- _Work to be completed_
Each line from the one containing "The image size is (490, 462)." to the end of the entries below must be restated exactly, and no other line should appear.

Collected data
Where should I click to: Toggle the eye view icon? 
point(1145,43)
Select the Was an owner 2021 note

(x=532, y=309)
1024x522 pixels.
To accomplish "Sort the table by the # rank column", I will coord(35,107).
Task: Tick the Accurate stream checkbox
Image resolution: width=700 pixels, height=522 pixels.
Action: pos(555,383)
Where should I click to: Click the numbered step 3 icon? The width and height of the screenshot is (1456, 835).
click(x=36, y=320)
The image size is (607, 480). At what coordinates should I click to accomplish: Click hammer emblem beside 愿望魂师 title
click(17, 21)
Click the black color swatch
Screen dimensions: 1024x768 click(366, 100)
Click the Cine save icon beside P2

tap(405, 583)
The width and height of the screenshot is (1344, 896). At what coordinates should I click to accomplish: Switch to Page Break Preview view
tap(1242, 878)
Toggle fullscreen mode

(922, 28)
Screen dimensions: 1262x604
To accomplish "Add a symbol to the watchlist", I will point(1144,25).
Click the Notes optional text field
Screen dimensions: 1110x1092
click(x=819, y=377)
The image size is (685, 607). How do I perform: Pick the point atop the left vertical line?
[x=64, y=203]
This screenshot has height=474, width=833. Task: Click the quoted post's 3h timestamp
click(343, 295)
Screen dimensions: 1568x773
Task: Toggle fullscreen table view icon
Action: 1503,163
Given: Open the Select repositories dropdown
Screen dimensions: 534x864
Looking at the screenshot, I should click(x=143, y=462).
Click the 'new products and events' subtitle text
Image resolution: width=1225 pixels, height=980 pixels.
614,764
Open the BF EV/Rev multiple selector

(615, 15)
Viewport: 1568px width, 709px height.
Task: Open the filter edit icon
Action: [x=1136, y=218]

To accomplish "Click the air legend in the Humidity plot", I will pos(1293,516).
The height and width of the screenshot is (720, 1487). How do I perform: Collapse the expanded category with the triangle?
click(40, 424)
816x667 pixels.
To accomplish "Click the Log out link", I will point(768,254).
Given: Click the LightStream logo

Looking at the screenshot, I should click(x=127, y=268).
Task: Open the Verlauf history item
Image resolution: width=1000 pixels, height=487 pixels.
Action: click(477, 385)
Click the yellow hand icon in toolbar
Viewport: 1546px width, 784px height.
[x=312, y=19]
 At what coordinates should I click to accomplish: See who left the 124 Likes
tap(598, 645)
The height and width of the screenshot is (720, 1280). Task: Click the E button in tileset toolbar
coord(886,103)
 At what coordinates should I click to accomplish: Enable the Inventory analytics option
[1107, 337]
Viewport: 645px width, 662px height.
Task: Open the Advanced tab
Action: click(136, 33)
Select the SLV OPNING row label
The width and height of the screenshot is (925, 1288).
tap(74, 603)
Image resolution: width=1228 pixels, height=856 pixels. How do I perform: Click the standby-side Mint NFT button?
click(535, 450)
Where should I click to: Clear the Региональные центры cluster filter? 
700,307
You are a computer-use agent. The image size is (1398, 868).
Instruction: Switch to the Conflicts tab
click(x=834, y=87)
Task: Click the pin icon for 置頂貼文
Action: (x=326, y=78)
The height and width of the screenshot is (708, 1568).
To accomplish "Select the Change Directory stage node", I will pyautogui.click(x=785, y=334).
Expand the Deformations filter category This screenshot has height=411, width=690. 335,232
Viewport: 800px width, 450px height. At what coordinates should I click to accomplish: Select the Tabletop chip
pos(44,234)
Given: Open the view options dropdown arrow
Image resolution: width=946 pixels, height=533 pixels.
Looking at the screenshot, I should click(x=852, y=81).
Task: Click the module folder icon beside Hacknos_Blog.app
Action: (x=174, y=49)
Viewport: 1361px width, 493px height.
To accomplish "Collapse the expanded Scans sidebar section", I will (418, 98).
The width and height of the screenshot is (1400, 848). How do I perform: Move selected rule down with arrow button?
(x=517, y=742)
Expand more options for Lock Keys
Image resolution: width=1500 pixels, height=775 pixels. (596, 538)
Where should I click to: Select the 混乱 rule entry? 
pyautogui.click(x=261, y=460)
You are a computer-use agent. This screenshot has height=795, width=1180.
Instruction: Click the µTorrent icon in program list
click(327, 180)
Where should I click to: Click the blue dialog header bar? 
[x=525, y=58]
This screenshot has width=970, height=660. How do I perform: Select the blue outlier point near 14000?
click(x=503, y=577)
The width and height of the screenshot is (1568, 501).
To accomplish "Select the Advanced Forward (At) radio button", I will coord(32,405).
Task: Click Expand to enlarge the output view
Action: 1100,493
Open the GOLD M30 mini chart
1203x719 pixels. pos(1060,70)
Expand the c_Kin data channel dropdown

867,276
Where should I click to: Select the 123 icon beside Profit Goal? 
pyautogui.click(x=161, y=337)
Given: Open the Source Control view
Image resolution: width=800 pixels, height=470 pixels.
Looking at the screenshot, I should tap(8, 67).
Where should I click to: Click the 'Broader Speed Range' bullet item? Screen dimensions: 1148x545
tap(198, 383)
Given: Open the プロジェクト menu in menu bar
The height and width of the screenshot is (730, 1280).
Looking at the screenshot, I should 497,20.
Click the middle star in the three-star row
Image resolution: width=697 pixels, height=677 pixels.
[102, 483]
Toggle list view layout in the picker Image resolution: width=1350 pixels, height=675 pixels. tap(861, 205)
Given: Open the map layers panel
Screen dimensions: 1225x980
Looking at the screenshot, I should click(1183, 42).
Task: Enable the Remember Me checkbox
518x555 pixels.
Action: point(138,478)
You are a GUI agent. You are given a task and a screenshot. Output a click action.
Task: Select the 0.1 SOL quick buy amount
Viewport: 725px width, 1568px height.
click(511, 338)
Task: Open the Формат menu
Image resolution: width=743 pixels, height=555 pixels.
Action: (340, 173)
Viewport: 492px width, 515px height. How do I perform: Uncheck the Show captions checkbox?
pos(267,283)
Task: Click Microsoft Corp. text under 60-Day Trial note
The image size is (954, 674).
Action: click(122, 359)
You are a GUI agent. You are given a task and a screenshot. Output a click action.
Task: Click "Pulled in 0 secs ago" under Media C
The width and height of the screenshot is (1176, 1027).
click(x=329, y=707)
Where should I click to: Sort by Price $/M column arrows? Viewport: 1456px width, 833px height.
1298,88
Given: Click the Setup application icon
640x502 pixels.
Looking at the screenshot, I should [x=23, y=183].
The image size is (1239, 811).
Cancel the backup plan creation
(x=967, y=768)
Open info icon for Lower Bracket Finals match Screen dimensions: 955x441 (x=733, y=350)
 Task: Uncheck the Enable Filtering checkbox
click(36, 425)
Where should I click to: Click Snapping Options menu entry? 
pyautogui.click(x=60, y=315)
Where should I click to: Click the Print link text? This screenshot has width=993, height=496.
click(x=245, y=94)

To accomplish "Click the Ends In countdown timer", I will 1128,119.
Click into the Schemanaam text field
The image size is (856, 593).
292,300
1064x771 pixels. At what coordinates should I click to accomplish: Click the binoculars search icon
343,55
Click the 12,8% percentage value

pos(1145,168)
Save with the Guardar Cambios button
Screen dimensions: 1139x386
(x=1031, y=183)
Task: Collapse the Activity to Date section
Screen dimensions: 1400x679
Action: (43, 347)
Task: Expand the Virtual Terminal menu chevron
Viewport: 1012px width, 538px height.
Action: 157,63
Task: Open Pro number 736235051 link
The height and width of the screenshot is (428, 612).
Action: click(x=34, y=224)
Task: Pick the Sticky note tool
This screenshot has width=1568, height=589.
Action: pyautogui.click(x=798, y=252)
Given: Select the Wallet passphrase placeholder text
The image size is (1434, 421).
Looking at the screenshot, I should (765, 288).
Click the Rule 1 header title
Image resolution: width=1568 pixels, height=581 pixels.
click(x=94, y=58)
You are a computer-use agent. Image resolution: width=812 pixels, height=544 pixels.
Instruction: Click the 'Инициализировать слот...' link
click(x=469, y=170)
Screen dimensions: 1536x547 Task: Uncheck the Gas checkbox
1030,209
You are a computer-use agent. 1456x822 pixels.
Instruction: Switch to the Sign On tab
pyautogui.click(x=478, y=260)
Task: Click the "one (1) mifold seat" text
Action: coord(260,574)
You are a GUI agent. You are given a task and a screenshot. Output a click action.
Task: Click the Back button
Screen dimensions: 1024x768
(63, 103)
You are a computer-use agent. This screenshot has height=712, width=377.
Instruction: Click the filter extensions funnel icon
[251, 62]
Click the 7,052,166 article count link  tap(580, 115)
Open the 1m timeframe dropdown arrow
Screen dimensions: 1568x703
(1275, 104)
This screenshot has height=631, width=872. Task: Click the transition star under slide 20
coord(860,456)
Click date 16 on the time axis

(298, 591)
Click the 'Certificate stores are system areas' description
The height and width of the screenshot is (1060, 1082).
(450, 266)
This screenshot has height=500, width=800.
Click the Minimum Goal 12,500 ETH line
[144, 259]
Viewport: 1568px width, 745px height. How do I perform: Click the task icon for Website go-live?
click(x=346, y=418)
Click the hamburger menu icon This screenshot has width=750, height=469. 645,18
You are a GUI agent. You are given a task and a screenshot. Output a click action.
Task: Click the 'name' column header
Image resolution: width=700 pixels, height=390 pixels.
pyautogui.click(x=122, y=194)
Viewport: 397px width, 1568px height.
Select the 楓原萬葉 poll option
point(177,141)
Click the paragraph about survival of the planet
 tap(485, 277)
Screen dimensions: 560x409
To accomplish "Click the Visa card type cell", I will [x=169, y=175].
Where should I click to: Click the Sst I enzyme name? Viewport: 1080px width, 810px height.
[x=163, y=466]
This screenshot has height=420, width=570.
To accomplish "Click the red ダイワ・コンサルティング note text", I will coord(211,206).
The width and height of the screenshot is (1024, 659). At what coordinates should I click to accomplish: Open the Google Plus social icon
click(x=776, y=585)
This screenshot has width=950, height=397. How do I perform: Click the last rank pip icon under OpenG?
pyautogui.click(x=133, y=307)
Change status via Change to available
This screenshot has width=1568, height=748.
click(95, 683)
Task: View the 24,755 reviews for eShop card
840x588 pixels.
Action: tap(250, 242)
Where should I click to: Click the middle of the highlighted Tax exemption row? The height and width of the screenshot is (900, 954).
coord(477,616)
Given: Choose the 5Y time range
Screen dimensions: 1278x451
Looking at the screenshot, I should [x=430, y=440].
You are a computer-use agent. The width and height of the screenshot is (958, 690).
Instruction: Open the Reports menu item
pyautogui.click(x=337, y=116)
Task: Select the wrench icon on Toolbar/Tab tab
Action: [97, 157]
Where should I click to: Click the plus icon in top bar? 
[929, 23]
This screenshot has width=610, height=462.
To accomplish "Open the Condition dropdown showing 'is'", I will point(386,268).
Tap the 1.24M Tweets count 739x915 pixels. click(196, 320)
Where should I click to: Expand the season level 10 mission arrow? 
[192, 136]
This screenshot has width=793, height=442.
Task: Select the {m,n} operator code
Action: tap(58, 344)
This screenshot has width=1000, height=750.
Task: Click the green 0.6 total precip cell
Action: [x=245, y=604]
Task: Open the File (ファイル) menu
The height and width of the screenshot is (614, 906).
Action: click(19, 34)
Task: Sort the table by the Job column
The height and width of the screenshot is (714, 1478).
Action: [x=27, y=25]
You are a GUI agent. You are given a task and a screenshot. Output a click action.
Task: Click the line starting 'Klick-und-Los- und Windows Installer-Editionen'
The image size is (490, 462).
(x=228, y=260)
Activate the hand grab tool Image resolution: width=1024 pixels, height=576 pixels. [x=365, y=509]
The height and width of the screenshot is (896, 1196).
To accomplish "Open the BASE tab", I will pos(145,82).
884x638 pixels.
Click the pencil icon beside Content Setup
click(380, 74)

- _Exercise answer_
The image size is (490, 462).
(x=228, y=260)
Activate the hand grab tool Image resolution: width=1024 pixels, height=576 pixels. [x=365, y=509]
The height and width of the screenshot is (896, 1196).
To accomplish "Open the BASE tab", I will pos(145,82).
884x638 pixels.
Click the pencil icon beside Content Setup
click(380, 74)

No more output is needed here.